As the answer, give every line of the records that includes the word "with".

DATA FOR THIS EXERCISE below:

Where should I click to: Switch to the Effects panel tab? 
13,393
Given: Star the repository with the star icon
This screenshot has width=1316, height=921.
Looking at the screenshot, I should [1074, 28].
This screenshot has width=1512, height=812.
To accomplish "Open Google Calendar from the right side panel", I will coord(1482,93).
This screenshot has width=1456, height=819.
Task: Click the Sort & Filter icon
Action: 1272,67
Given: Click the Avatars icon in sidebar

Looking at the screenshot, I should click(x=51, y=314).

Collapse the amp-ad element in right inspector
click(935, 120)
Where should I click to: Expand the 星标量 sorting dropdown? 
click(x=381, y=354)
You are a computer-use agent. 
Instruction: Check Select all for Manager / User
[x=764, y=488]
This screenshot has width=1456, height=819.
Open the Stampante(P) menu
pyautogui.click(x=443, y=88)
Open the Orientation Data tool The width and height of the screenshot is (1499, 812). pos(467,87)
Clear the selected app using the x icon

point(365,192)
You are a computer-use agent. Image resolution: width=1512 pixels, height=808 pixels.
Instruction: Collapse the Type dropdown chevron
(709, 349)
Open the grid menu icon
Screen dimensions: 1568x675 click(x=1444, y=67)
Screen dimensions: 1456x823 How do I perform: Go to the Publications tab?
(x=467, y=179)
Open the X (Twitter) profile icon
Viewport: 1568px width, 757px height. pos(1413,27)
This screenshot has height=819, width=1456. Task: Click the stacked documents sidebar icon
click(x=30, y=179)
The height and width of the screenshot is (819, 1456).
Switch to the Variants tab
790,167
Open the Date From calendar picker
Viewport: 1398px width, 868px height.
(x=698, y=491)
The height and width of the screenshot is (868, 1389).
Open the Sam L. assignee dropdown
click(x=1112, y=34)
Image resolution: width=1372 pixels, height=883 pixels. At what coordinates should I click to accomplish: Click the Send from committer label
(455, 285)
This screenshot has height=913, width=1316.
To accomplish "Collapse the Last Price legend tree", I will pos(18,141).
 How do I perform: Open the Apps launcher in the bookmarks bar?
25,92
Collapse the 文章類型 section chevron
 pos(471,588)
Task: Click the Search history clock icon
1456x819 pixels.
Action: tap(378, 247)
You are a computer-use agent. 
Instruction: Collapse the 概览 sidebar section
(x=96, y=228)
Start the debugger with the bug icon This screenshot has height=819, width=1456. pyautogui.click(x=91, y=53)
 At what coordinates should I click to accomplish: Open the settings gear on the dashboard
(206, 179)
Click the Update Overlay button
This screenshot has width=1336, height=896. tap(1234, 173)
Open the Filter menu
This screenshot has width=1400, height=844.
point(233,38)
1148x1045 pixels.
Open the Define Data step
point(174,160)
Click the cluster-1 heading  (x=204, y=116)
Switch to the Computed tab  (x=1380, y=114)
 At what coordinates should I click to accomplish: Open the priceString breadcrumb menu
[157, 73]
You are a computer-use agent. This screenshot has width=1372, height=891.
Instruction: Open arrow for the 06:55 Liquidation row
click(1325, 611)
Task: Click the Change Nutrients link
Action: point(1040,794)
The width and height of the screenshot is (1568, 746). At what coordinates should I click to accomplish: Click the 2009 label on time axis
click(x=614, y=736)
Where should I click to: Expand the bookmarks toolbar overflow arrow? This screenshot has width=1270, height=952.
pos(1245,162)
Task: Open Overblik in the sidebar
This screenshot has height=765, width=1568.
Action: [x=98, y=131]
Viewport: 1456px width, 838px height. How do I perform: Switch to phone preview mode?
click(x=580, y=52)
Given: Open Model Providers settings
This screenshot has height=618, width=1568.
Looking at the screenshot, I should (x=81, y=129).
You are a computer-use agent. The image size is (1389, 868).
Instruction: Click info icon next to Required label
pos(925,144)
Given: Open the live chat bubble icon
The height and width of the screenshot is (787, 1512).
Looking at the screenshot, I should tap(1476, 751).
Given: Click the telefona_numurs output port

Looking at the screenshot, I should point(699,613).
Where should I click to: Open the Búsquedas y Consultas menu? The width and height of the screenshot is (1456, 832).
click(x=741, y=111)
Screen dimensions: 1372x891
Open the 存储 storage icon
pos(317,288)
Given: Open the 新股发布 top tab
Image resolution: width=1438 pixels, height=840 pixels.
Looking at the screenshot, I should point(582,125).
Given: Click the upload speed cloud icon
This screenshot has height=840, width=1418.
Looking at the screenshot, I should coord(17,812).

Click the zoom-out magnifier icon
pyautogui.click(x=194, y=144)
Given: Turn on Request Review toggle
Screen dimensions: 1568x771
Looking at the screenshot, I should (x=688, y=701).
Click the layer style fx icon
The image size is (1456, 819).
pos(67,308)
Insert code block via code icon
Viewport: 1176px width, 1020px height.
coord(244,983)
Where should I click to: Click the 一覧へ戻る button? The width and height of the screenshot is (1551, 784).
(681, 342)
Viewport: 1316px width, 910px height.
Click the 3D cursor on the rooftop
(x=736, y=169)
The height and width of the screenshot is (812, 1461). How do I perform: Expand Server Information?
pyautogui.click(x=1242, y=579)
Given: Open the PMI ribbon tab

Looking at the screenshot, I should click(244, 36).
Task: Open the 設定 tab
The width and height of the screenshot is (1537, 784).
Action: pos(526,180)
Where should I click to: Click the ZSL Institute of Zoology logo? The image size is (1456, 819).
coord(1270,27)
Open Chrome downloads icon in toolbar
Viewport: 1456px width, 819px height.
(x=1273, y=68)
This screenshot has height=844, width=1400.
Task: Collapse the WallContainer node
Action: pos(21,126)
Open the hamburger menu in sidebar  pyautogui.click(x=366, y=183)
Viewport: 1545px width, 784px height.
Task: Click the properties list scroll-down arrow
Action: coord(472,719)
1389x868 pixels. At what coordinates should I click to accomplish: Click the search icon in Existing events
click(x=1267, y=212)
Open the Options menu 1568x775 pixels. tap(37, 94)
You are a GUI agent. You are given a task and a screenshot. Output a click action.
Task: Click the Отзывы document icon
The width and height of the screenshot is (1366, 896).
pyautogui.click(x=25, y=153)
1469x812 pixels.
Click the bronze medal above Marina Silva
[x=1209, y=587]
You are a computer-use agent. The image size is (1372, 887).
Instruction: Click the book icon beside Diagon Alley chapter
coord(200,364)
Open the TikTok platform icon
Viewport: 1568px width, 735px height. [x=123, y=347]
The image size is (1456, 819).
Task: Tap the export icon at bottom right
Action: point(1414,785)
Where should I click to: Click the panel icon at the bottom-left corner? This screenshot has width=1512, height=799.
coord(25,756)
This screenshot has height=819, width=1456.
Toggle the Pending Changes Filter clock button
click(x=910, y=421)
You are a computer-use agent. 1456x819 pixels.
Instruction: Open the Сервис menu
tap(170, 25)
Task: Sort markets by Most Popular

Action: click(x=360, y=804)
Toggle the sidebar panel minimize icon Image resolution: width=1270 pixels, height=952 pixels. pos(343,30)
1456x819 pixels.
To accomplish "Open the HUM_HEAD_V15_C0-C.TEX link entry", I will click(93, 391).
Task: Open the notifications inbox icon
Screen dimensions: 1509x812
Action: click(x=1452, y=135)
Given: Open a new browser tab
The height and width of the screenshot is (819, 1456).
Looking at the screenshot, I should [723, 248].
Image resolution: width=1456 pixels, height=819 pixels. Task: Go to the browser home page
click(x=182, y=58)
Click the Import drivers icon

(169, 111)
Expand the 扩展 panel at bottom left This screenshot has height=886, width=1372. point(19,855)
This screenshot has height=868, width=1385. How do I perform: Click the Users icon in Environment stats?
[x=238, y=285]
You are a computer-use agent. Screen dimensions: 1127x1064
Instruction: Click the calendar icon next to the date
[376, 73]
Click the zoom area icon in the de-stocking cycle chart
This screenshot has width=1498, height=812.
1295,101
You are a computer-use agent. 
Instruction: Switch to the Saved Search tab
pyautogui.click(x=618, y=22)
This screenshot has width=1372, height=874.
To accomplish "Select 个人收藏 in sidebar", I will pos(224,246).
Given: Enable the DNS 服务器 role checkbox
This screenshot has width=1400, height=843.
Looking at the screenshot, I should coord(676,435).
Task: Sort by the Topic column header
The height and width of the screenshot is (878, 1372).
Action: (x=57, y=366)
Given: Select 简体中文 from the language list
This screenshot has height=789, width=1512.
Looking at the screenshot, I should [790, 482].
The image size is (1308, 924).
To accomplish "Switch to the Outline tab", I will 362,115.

End of DATA FOR THIS EXERCISE.

EXERCISE ANSWER:
Given: Star the repository with the star icon
Start the debugger with the bug icon This screenshot has height=819, width=1456. pyautogui.click(x=91, y=53)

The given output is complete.